La pollution de l’air fait plus de 300’000 décès par an dans l’UE

Même s’il a diminué de plus de 10% en une année, ce chiffre reste alarmant. Avec 39’300 morts, la Pologne est le pays le plus touché relativement à sa population.
15 nov. 2021, 07:26
En 2018, le nombre de morts lié aux particules fines PM 2,5 était estimé à 346'000. (illustration)

La pollution aux particules fines a provoqué 307’000 décès prématurés dans l’Union européenne en 2019. Ce chiffre reste alarmant mais a diminué de plus de 10% en un an, selon un rapport de l’Agence européenne de l’environnement publié lundi.

D’après cette étude, plus de la moitié de ces vies pourraient être sauvées si les 27 pays membres respectaient les nouveaux objectifs de qualité de l’air récemment fixés par l’Organisation mondiale de la santé (OMS).
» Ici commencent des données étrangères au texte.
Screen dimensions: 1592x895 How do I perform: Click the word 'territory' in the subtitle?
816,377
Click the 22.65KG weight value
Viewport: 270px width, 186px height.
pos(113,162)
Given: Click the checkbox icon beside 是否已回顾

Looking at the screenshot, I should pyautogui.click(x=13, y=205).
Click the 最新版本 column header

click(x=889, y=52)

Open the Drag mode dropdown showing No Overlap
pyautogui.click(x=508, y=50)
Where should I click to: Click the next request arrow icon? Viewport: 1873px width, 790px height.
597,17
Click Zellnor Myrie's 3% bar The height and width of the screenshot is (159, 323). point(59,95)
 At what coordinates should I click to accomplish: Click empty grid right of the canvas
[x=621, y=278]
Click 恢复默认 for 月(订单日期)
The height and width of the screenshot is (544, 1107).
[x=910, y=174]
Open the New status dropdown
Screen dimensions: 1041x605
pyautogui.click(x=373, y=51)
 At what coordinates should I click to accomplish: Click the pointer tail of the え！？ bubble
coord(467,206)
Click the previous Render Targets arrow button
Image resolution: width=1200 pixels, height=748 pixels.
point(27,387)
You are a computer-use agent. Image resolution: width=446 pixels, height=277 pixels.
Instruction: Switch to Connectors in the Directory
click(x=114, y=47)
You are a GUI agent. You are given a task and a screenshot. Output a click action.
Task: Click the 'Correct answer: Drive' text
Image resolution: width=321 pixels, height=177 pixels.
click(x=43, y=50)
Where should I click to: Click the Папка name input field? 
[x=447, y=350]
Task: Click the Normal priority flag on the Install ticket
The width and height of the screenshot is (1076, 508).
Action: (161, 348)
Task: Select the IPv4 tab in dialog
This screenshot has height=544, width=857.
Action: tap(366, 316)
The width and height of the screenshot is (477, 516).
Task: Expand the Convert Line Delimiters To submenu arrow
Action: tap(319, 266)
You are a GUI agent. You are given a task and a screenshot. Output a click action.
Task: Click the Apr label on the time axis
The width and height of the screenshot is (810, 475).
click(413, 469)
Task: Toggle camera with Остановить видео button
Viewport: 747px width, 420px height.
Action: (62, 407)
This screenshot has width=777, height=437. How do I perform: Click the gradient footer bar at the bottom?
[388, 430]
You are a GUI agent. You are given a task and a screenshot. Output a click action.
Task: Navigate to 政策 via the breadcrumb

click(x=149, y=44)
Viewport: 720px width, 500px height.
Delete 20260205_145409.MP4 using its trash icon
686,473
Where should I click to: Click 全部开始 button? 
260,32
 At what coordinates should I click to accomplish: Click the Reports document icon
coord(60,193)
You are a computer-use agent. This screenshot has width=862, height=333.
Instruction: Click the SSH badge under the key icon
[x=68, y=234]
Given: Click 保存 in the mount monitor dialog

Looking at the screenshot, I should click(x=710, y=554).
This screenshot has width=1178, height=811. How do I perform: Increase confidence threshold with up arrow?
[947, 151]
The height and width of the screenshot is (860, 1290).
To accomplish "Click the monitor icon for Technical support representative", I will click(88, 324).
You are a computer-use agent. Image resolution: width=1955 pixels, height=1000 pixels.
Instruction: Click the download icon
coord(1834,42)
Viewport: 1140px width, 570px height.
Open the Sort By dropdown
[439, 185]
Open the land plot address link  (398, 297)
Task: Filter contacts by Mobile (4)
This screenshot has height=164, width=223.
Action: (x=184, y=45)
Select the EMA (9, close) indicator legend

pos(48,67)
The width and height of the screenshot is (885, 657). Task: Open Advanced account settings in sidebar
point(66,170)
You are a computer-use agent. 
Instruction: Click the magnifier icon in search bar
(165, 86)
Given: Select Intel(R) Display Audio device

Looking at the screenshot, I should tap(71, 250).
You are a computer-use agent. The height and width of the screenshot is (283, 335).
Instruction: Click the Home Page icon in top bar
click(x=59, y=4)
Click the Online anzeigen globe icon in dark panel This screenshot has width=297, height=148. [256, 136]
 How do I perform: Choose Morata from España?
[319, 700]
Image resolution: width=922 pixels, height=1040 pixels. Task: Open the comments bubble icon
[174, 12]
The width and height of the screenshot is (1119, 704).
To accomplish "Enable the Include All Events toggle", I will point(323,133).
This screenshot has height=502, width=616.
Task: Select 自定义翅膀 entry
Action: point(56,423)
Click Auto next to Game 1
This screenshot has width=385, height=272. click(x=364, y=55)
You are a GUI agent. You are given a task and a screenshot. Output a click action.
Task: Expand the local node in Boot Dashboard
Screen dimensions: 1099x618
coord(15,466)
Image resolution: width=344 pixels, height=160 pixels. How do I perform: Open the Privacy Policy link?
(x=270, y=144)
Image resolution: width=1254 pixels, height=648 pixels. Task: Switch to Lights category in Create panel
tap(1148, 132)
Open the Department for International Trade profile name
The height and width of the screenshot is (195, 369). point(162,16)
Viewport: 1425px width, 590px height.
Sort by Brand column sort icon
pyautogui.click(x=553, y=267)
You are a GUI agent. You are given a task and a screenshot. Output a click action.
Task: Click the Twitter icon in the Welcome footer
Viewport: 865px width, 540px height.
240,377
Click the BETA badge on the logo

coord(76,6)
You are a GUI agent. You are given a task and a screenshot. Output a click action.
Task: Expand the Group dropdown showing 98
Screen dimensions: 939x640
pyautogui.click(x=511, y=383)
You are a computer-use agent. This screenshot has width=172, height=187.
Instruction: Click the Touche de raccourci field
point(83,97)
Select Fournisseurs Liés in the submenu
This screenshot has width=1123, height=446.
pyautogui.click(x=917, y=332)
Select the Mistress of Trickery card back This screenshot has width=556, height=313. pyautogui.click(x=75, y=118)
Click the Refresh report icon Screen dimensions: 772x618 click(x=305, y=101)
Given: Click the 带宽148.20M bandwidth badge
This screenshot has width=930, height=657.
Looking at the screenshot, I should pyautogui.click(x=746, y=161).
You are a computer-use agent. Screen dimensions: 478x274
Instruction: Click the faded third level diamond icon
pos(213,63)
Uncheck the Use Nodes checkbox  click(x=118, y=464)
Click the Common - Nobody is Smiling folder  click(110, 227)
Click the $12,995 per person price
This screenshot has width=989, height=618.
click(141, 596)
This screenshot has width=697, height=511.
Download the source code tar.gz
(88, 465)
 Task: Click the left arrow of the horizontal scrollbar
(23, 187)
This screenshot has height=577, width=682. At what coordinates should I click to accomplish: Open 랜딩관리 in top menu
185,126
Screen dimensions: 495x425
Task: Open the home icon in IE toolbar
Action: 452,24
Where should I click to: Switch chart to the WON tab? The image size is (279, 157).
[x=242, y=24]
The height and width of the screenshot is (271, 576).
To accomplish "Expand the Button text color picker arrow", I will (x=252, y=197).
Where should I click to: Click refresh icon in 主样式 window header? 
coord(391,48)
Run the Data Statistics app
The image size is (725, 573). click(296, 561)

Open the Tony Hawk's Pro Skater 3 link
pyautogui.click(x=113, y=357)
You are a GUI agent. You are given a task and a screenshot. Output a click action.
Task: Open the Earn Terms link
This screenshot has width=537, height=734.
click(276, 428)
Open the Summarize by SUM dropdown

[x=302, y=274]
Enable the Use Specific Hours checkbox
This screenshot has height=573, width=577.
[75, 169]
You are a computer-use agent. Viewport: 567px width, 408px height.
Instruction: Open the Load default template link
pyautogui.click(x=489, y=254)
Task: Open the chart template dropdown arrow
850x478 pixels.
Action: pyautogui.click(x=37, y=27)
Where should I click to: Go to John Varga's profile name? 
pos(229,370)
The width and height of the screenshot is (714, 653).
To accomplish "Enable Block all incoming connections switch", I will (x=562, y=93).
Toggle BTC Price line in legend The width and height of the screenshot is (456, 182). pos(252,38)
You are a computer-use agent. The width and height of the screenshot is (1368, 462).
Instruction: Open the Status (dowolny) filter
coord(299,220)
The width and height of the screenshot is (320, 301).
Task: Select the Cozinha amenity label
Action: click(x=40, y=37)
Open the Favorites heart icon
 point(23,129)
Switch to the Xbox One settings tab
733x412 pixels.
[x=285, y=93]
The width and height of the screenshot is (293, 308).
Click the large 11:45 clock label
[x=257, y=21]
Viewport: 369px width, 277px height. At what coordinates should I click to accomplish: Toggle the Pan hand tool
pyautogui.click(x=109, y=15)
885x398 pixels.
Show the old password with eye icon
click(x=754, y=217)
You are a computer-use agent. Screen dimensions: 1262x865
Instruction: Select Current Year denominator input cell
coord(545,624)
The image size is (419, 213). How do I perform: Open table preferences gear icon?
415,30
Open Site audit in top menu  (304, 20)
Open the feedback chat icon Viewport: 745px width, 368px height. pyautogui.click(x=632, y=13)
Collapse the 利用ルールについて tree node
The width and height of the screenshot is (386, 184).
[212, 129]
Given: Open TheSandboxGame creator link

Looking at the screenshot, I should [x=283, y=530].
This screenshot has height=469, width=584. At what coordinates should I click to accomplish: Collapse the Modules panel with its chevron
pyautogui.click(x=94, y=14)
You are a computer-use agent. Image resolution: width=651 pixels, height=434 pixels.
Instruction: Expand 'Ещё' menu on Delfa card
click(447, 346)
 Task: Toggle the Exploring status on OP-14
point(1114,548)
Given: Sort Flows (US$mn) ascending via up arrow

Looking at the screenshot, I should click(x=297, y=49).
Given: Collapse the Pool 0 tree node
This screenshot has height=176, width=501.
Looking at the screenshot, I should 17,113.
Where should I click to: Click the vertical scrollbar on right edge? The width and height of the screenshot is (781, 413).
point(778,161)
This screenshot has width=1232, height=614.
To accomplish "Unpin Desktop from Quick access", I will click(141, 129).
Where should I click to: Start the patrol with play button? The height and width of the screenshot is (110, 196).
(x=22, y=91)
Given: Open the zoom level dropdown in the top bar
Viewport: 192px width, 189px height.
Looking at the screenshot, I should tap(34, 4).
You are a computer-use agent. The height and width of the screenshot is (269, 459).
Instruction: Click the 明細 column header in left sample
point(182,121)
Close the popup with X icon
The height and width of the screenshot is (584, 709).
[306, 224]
En 2018, le nombre de morts lié aux particules fines PM 2,5 (particules en suspension dans l’air dont le diamètre est inférieur à 2,5 micromètres) était estimé à 346’000.

La nette baisse de 2019 s’explique en partie par des conditions météorologiques favorables mais surtout par la poursuite de l’amélioration progressive de la qualité de l’air en Europe, selon l’AEE.

Pologne plus touchée

Au début des années 1990, les particules fines, qui pénètrent profondément dans les poumons, provoquaient ainsi près d’un million de décès prématurés dans les 27 pays de l’UE, d’après ces données. Un chiffre déjà tombé à environ 450’000 en 2005.

Parmi les principaux pays de l’UE, la pollution aux particules fines a été responsable en 2019 de 53’800 décès prématurés en Allemagne, 49’900 en Italie, 29’800 en France et 23’300 en Espagne, selon l’EAA. Avec 39’300 morts, la Pologne est le pays le plus touché relativement à sa population.

L’AEE mesure également les décès liés aux deux autres principaux polluants de l’air dangereux pour la santé, mais n’additionne pas les bilans car cela conduirait selon elle à des doubles comptages.

Pour les particules d’ozone (O3), la tendance en 2019 était aussi à la baisse avec 16’800 morts prématurées, soit un recul de 13% sur un an. Pour le dioxyde d’azote (NO2), gaz produit principalement par les véhicules et les centrales thermiques, les décès prématurés ont diminué d’un quart entre 2018 et 2019, passant à 40’400.